▸ WHAT TO DO:
Search the records for the string "agent". Copy each line where it occurs.

*** Opening INPUT FOR THIS TASK ***

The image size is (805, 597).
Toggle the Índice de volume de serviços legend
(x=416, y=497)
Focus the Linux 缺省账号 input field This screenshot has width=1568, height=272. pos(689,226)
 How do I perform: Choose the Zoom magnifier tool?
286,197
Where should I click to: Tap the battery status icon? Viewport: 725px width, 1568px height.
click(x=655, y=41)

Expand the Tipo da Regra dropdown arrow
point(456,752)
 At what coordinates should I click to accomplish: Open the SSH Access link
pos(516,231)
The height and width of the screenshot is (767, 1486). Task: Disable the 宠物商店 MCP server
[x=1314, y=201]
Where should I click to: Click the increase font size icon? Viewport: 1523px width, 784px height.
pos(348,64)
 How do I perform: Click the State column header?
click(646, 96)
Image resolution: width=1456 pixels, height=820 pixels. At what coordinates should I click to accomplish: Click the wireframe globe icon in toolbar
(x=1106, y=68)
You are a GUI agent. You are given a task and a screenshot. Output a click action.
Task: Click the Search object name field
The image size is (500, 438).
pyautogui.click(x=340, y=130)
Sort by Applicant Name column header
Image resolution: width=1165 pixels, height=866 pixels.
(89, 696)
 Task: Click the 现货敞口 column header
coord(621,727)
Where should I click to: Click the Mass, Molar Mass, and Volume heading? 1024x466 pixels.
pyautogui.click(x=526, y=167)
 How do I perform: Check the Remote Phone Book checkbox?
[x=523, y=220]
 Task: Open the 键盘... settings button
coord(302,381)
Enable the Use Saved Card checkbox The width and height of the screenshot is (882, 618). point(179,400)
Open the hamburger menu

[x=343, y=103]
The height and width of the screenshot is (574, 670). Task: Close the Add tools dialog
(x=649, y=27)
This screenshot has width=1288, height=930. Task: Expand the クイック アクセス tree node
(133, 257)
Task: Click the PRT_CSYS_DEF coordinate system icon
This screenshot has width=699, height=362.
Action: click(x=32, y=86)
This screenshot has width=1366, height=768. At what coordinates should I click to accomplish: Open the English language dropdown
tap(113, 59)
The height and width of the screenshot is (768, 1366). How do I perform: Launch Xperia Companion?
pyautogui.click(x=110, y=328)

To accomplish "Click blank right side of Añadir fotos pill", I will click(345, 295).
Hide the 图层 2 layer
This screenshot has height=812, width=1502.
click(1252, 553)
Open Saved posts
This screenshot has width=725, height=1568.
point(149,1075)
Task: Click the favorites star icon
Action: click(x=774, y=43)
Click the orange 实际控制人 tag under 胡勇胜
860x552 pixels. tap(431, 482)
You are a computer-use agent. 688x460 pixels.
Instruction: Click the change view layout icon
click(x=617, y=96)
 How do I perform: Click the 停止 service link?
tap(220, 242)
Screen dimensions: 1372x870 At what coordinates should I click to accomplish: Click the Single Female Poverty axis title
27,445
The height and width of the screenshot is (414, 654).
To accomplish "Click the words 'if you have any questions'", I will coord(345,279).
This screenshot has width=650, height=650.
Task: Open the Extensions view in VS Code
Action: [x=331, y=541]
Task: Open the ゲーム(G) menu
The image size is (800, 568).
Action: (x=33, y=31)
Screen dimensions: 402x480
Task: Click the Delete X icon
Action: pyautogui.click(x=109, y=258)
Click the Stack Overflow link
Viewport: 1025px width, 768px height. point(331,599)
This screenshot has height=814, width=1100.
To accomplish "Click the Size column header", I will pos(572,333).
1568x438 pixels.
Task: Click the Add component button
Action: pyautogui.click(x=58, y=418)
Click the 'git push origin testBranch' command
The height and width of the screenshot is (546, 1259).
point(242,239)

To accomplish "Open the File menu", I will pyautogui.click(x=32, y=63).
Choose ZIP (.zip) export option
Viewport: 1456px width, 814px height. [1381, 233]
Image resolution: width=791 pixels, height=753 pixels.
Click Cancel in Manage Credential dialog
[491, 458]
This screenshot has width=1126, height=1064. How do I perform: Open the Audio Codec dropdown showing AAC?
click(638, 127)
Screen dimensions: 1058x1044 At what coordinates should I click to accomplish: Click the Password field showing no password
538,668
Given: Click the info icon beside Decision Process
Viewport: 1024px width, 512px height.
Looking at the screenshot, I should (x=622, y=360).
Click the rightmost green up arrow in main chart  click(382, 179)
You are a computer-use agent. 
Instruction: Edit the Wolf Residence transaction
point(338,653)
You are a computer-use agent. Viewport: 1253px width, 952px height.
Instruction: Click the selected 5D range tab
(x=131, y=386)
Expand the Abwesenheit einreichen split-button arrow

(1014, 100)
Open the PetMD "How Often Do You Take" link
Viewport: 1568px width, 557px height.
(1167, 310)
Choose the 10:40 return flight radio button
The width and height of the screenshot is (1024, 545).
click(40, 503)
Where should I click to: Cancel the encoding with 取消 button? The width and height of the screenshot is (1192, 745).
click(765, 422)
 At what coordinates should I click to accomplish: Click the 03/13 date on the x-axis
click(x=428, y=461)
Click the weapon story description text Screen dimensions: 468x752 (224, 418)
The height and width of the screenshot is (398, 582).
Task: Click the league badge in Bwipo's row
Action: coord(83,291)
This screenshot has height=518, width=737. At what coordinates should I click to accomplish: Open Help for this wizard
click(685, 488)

*** Closing INPUT FOR THIS TASK ***

▸ RESPONSE AREA:
You are a GUI agent. You are given a task and a screenshot. Output a click action.
You are a computer-use agent. 688x460 pixels.
You are a computer-use agent. 
You are a computer-use agent. Viewport: 1253px width, 952px height.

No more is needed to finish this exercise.